■ **What is expected**
Whichever lines of the material contain "agent", copy each of them.

■ **Records provided**
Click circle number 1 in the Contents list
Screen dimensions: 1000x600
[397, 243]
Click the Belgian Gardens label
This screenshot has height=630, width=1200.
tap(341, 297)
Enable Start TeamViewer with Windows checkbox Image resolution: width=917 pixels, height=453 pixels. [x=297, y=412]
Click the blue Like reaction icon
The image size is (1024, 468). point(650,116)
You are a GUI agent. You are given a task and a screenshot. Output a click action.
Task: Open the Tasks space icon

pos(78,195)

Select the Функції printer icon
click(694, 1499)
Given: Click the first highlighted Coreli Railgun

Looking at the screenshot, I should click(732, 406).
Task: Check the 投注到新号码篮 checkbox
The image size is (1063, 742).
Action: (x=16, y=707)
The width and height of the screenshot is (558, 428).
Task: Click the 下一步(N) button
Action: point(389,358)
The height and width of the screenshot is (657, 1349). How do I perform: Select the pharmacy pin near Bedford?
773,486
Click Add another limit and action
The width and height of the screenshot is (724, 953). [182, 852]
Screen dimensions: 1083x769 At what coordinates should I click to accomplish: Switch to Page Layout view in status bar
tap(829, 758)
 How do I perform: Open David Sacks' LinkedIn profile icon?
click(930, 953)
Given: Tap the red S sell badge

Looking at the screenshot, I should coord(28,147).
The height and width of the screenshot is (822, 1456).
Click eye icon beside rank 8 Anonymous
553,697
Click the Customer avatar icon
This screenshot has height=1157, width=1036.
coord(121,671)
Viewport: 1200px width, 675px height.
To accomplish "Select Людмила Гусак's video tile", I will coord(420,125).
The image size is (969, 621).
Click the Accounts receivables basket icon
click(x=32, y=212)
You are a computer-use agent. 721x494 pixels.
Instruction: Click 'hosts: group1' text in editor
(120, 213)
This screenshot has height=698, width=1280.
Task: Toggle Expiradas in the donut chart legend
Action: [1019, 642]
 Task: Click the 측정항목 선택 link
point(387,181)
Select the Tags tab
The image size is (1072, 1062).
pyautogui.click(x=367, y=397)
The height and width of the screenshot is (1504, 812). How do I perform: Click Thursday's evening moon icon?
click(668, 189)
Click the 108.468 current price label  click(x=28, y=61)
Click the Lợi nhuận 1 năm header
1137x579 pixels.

■ **Output of the exercise**
You are a GUI agent. You are given a task and a screenshot. Output a click action.
You are a computer-use agent. 721x494 pixels.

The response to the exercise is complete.